(What you should do): Tally the lines of the records below that contain the string "Task", matching case exactly. Reply with the number alone.

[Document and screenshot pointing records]
------------------------------------------------

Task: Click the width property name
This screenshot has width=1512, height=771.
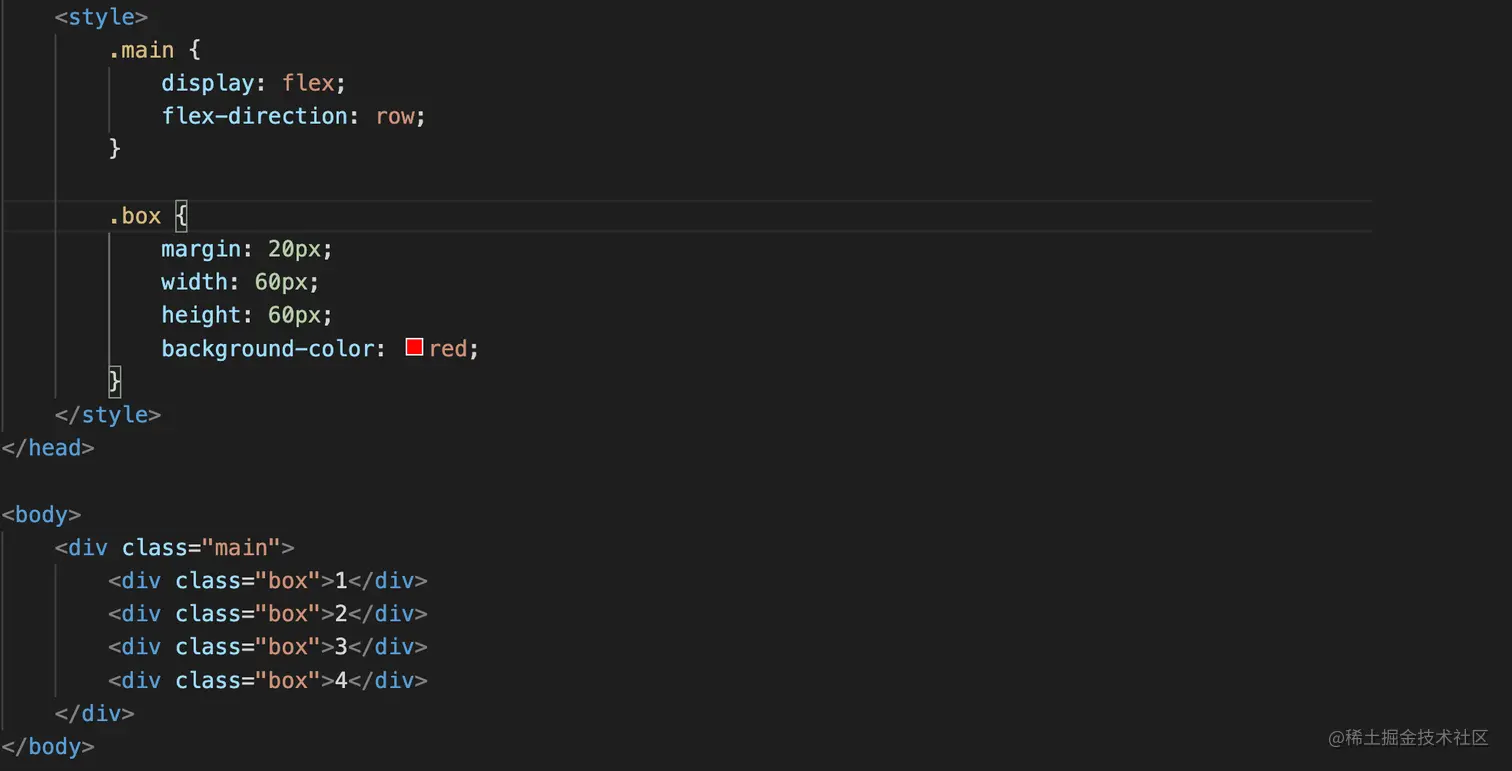Action: 194,282
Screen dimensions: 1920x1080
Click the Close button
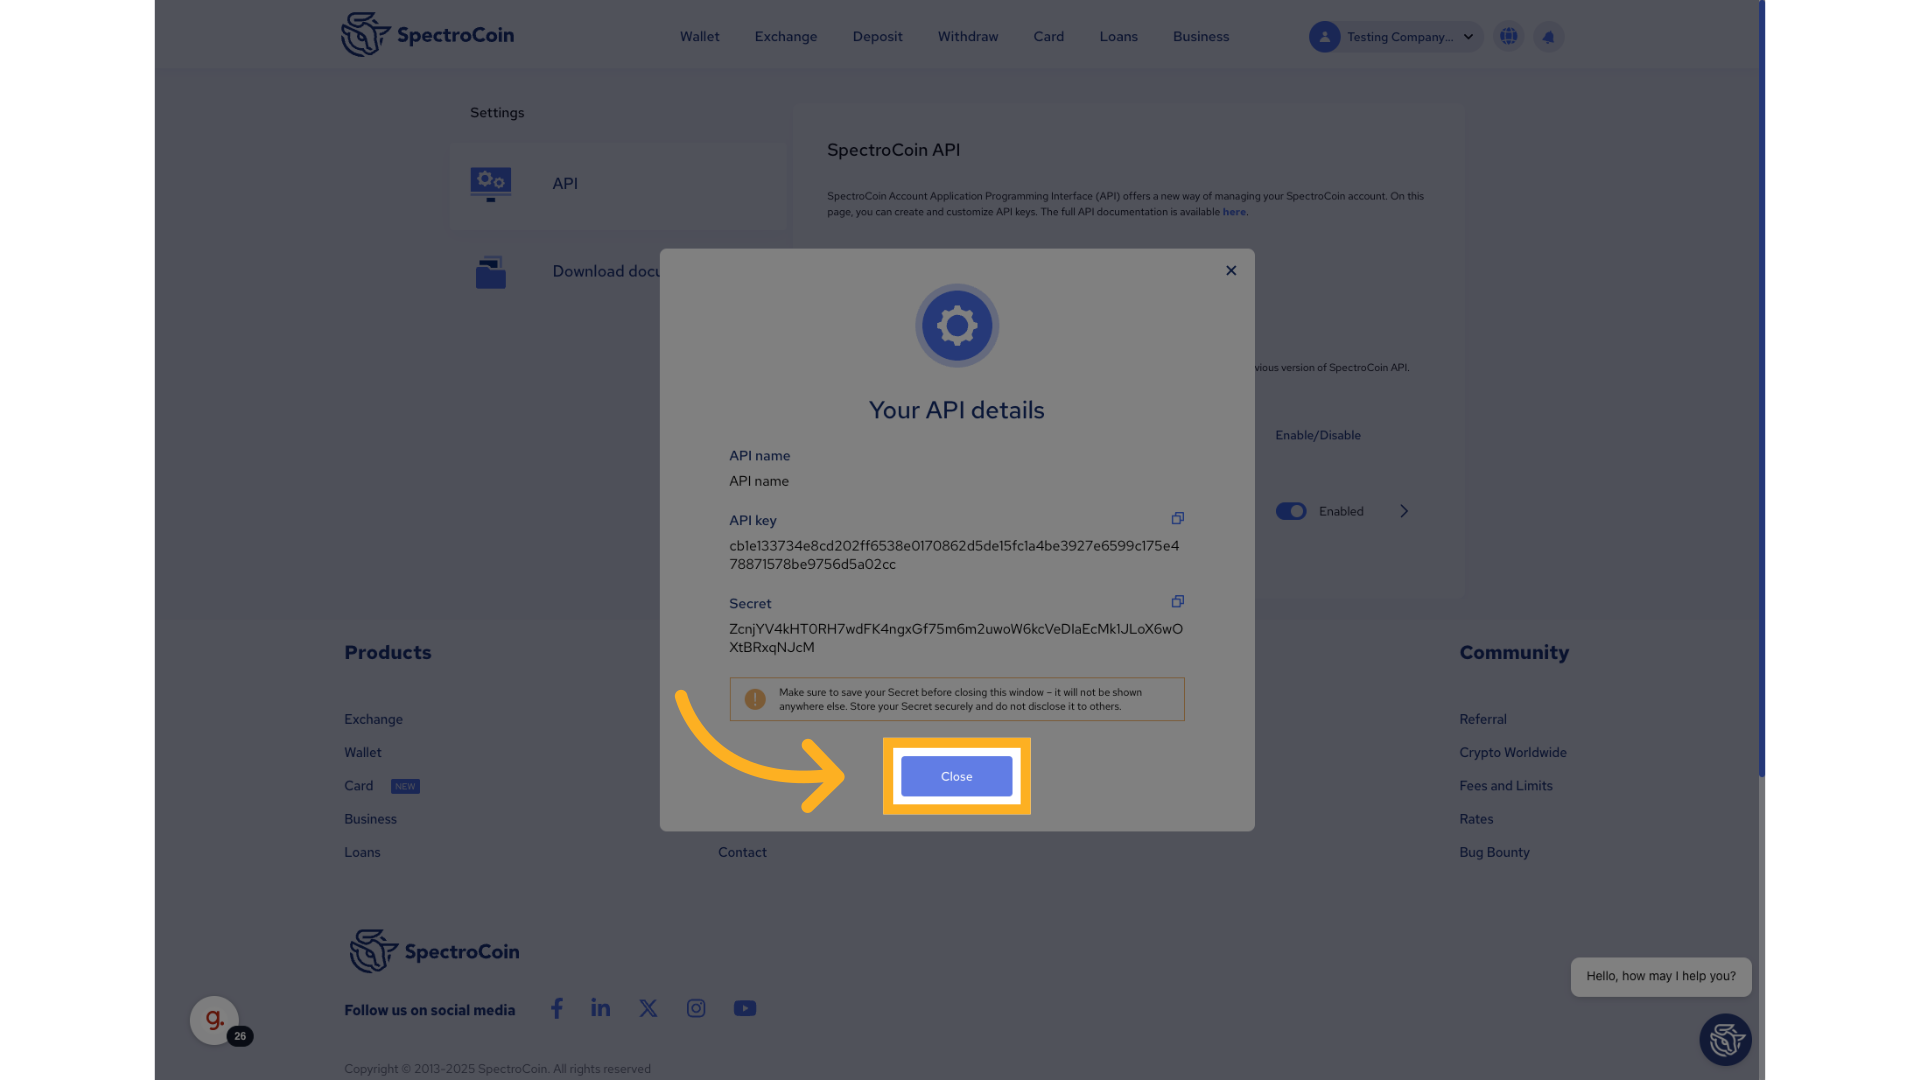956,776
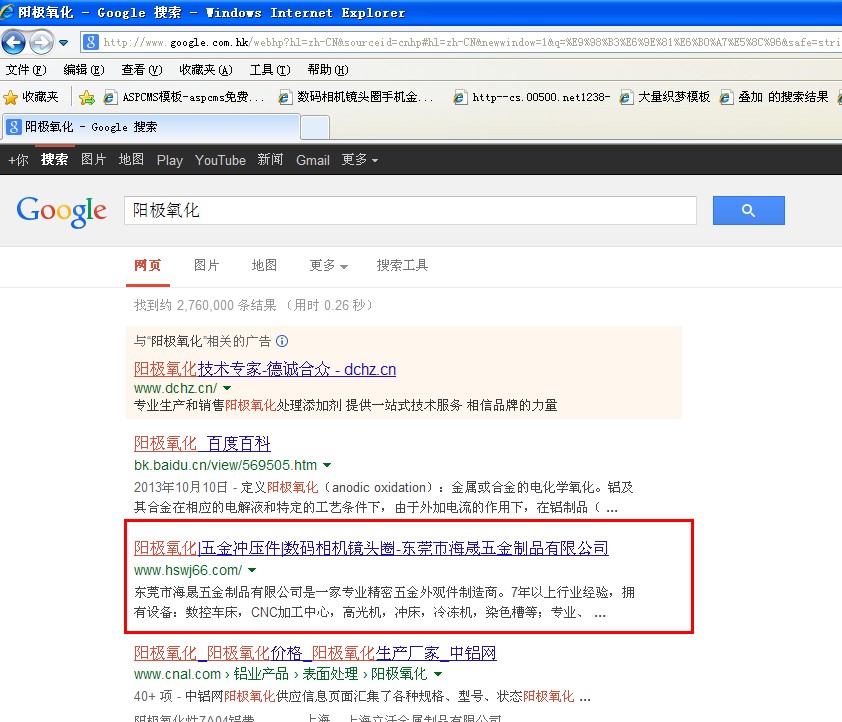This screenshot has height=722, width=842.
Task: Open the recent pages dropdown arrow
Action: tap(64, 43)
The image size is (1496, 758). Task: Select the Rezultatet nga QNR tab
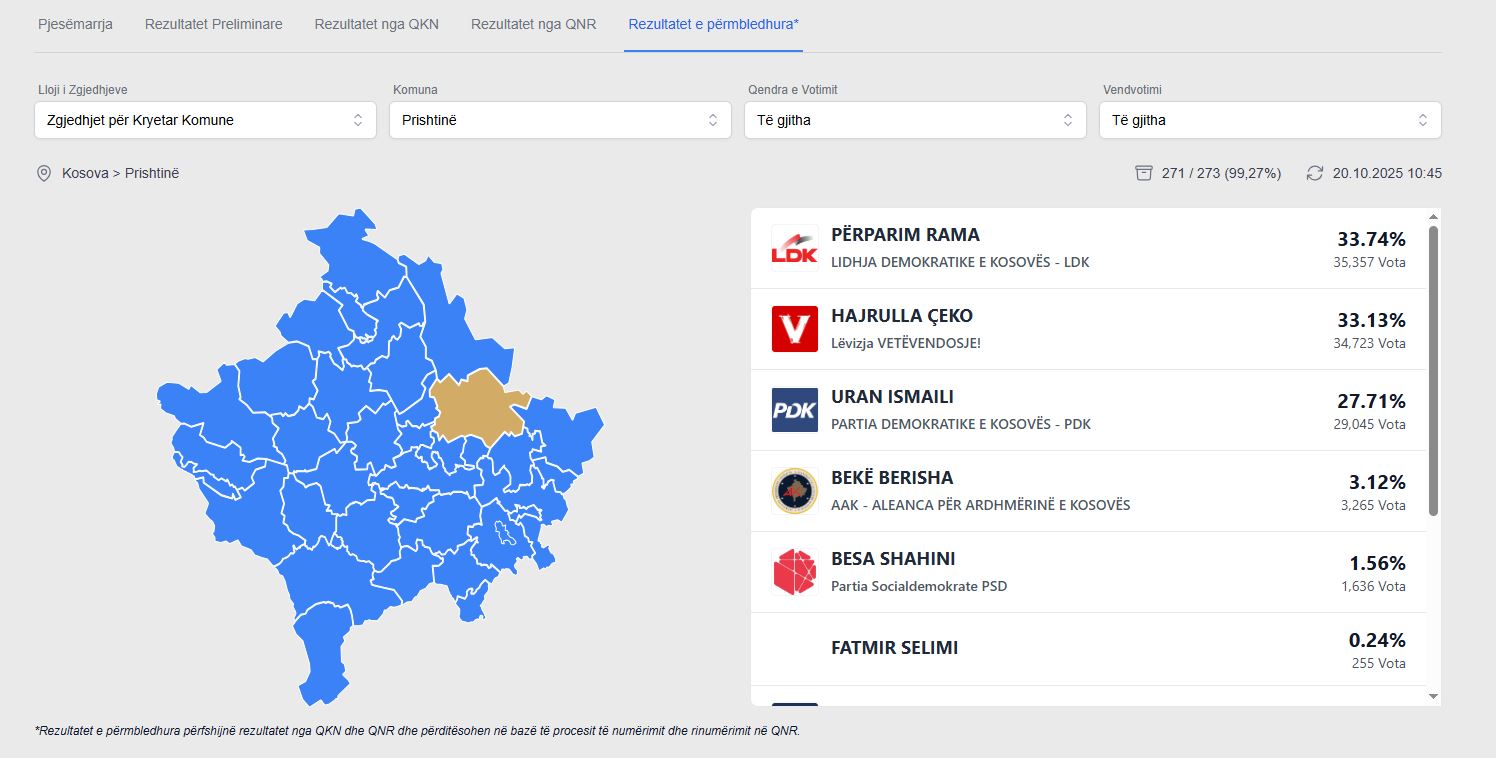[533, 24]
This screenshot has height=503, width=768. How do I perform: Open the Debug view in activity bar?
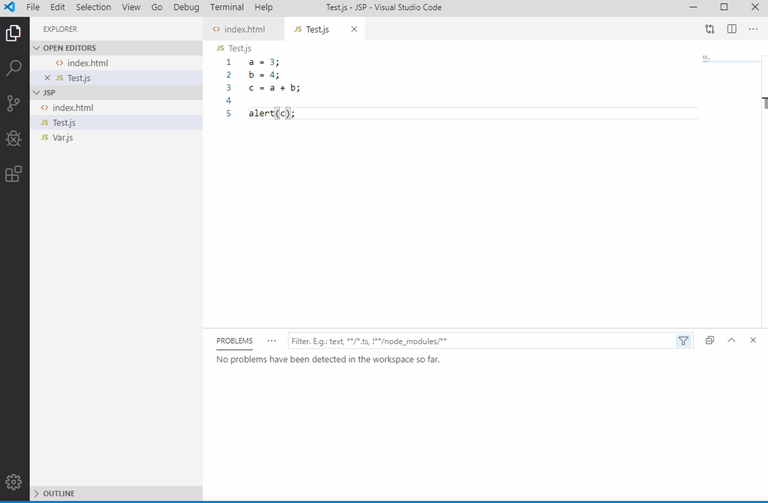[14, 138]
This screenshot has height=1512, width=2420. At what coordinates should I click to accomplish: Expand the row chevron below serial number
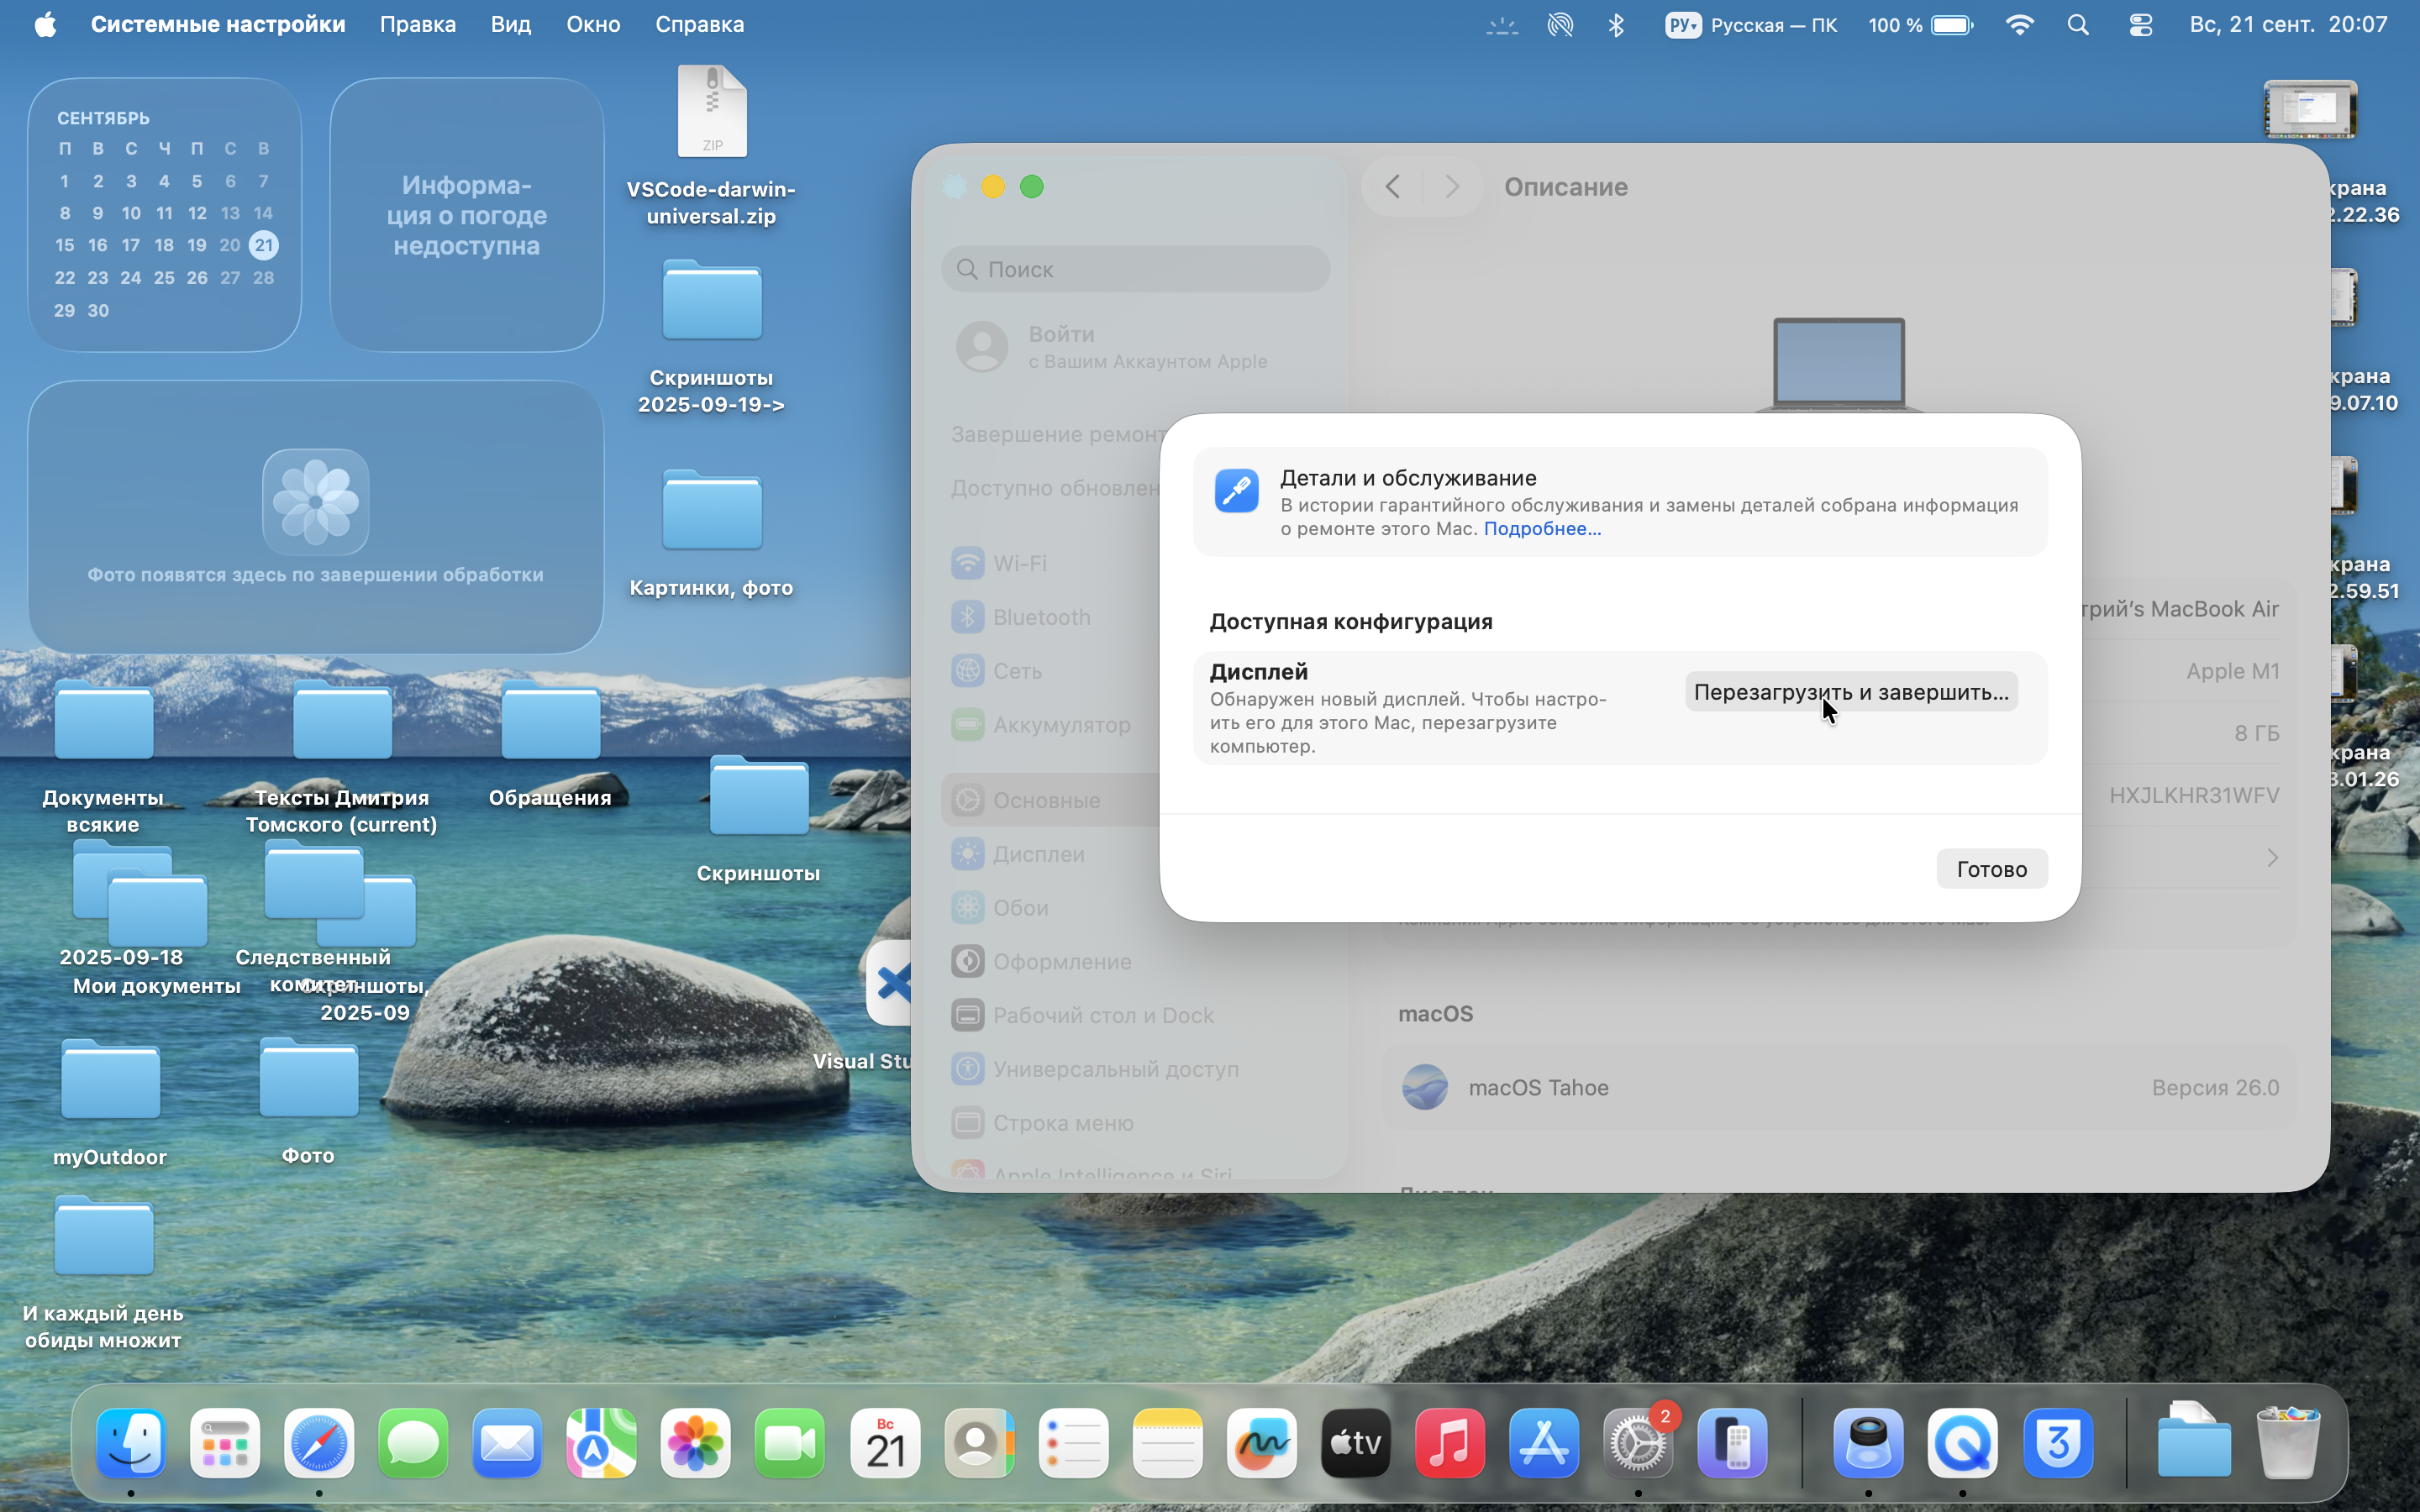2272,858
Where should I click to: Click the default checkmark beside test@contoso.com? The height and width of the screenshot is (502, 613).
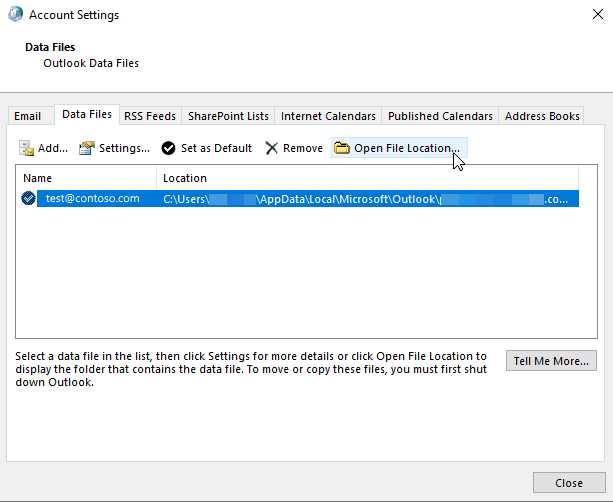pos(28,198)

------------------------------------------------

(The answer): 3